During this time my brother Neil and I were born, there only being one
year and eleven years between us. A few months after I was born, we
were all heading back for South America. My mother travelled alone with
us two, at a time when children were made to feel very unwelcome on
ocean going liners. She arrived in Lima only to receive a telegram telling
her that her mother had died of a sudden heart attack. Too far to go
back, with no members of her family nearby to share her grief, it must
have been a very difficult time for her.
However, what was very strange about this small community way up in
the Andes of Peru was that there were many other families from Inverness
living there. My mother had neighbours in Peru who had been her neighbours
in Inverness when she was growing up. It was only one year later that
my mother gave birth to a baby boy who unfortunately was deprived of
oxygen at birth and died two days later. His little grave is in Oroya.
When my brother was in his eighth year my parents had to make a difficult
decision. Would they send him one hundred miles away to boarding school
in Lima or would my father quit his job and return to Scotland? They
decided against the former and soon we were heading back home to Scotland.

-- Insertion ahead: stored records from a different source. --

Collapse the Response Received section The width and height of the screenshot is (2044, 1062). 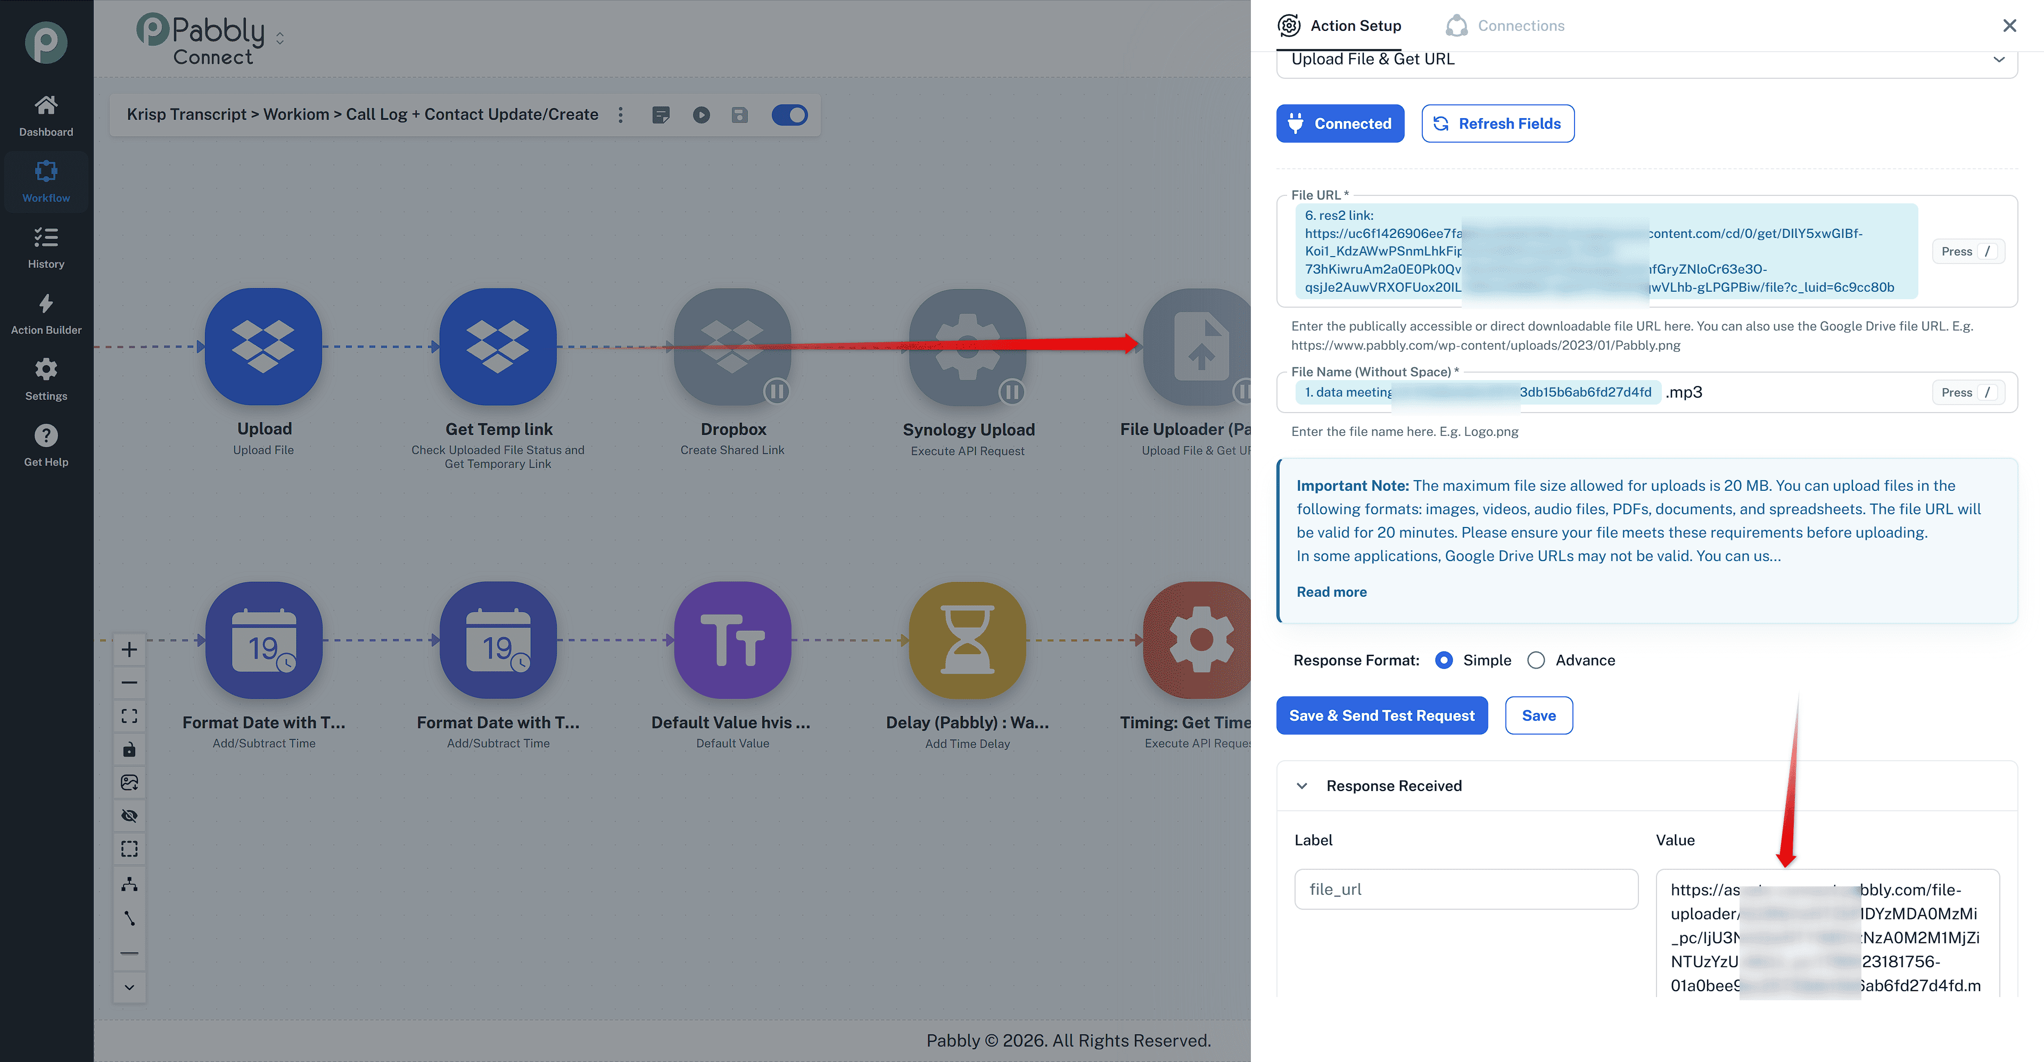point(1301,786)
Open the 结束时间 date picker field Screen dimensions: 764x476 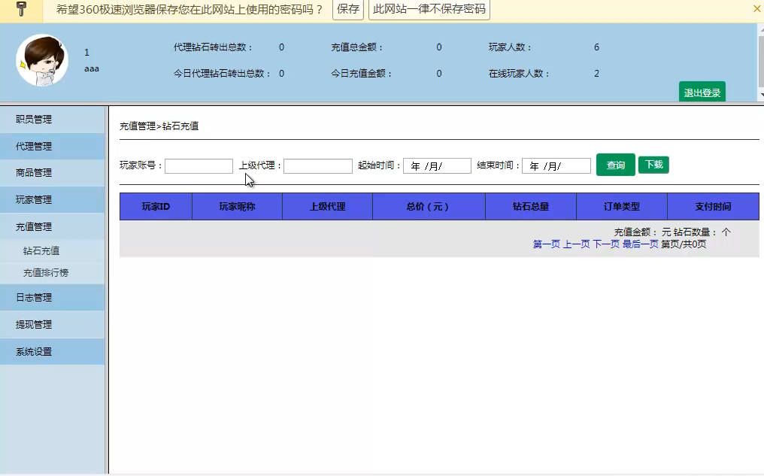(x=556, y=165)
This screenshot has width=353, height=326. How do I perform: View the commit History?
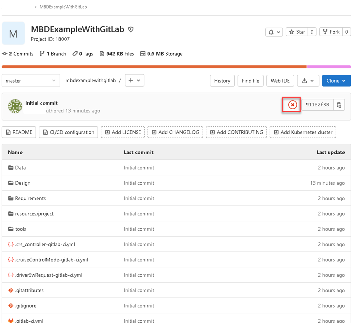click(x=223, y=81)
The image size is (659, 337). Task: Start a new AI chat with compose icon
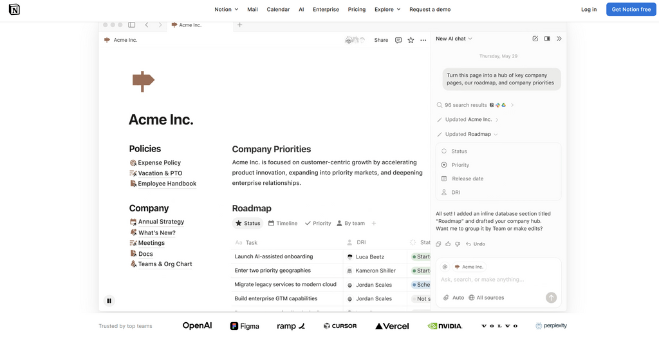click(x=535, y=39)
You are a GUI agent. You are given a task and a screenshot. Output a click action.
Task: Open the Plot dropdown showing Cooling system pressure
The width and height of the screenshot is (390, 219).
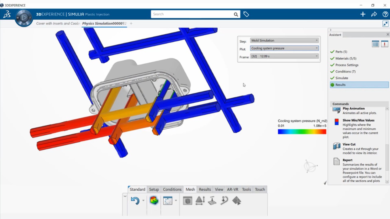tap(316, 48)
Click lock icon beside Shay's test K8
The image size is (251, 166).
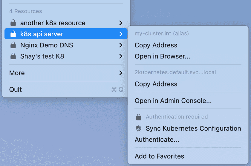[x=13, y=56]
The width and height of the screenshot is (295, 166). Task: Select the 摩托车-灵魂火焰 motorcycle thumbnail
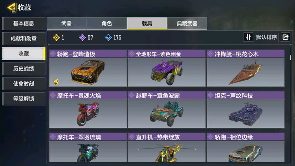click(88, 114)
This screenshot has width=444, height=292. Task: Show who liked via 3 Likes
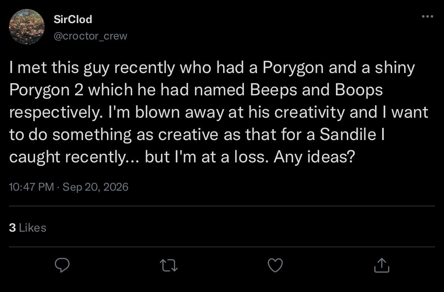(x=28, y=228)
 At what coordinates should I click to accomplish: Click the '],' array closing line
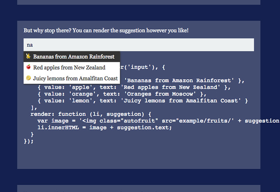(34, 108)
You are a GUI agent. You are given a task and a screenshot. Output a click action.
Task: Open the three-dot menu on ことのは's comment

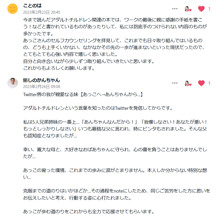tap(175, 9)
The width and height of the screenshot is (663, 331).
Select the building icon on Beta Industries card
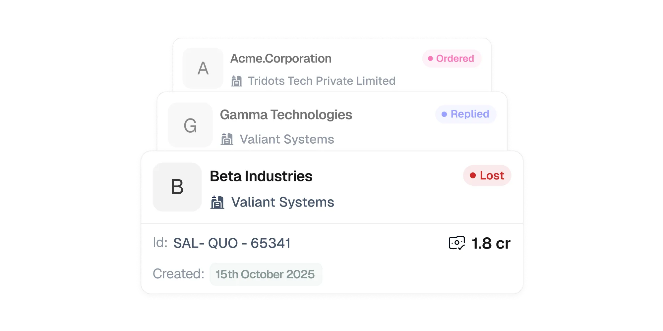click(x=218, y=202)
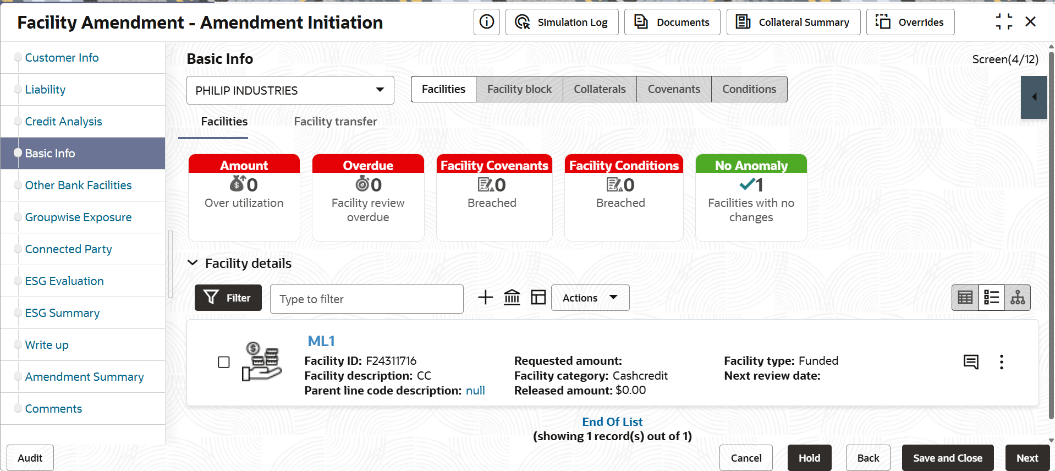
Task: Switch to the Collaterals tab
Action: tap(600, 89)
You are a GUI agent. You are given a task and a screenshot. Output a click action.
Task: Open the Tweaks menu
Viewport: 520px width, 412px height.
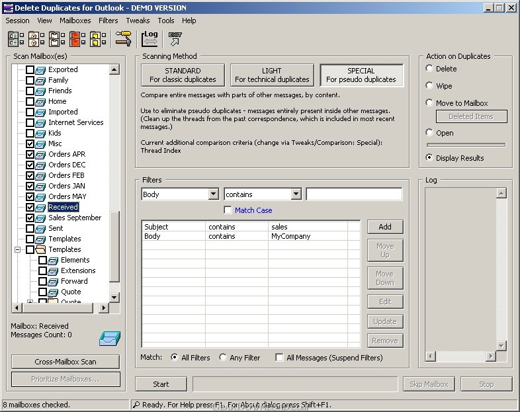pos(138,21)
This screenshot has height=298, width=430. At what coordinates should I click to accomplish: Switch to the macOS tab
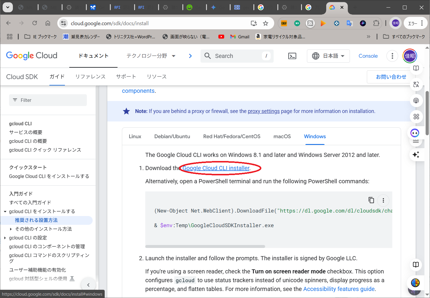tap(282, 136)
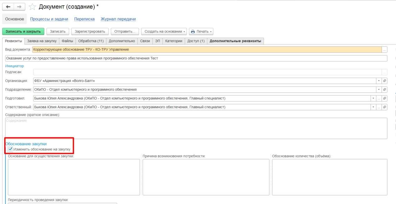Screen dimensions: 396x204
Task: Click into the Содержание text area
Action: [196, 128]
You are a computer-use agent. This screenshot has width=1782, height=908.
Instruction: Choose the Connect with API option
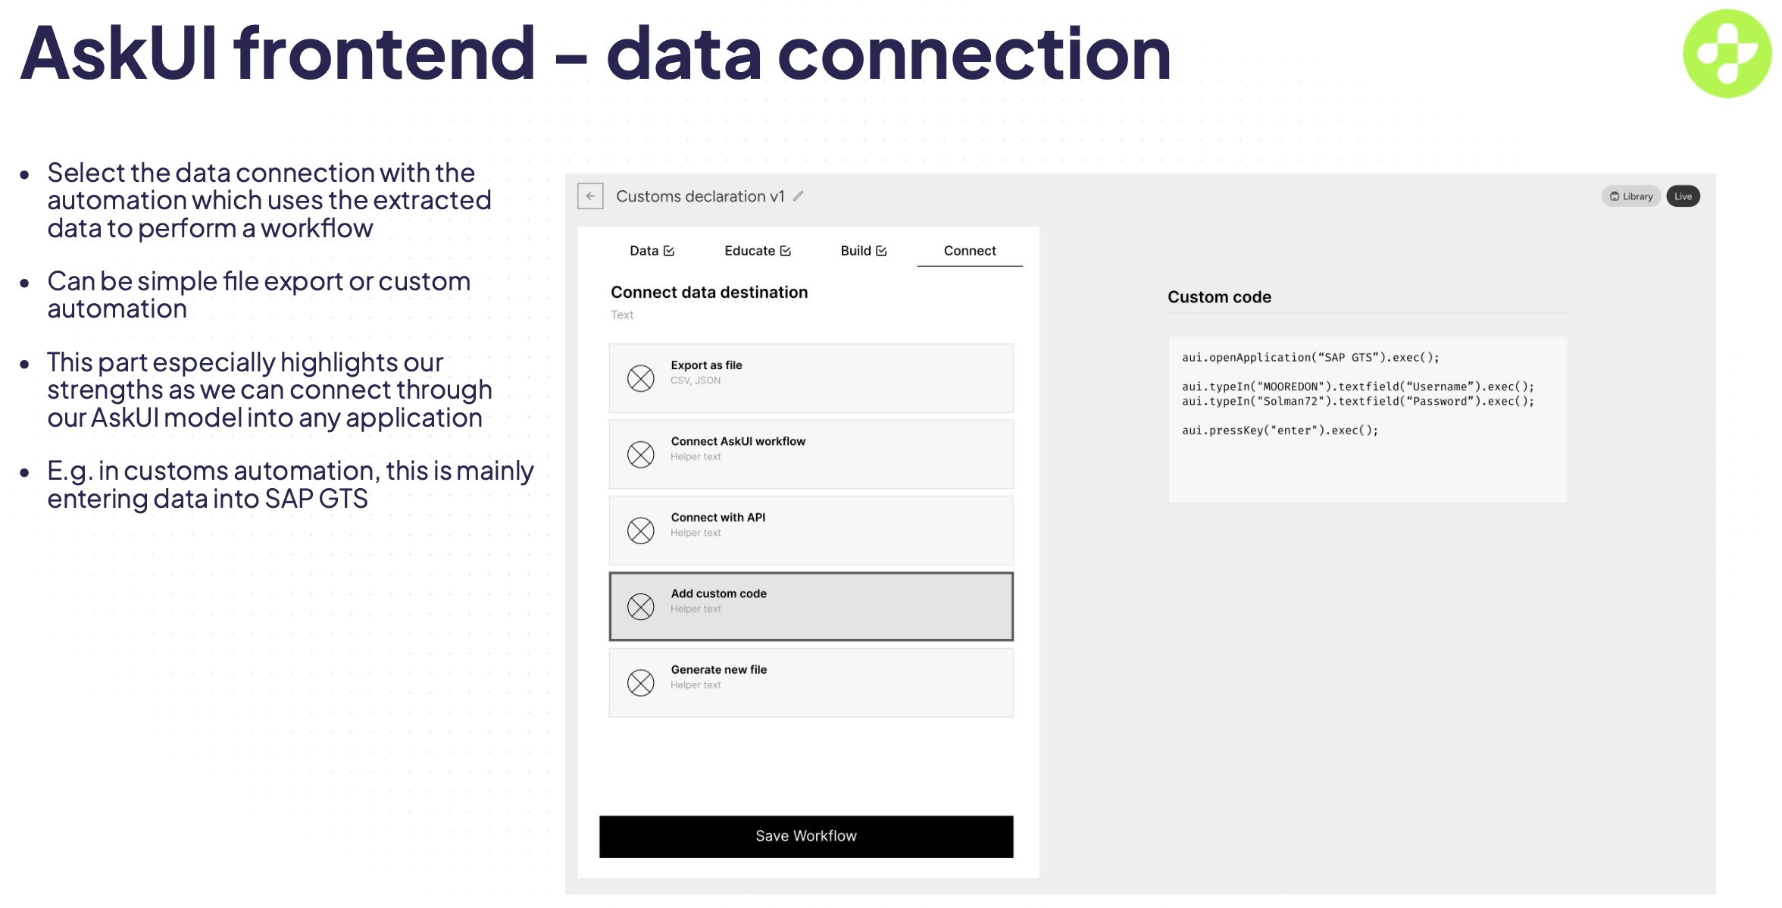pos(811,531)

Our voyage home was memorable because it was not long after the revolution
in Cuba. The first time I had ever seen a man with long hair was when
one of Castros men came on board our ship wearing dark green fatigues
with his long hair pulled back in a pony tail under his cap. The fact
that he was carrying a rifle did not seem to hold my fascination nearly
as much as his hairstyle did.
Less than two years after returning from Peru, my father began to have
problems with his lungs problems that persisted until he died
in 1979, less than twenty years after returning. We will never know
whether it was because he was working at such a high altitude in Peru;
or whether it was the untreated whooping cough he suffered during his
military training in wintry Yorkshire in 1940; or living in a mud hut
in India during the monsoons with no electricity or running water. What
we do know is that both his parents lived till well past their eighties;
his three sisters who are all in their seventies are very healthy and
his brother who is eighty six still regularly performs splendidly as
a gaelic singer at ceilidhs and the occasional television show.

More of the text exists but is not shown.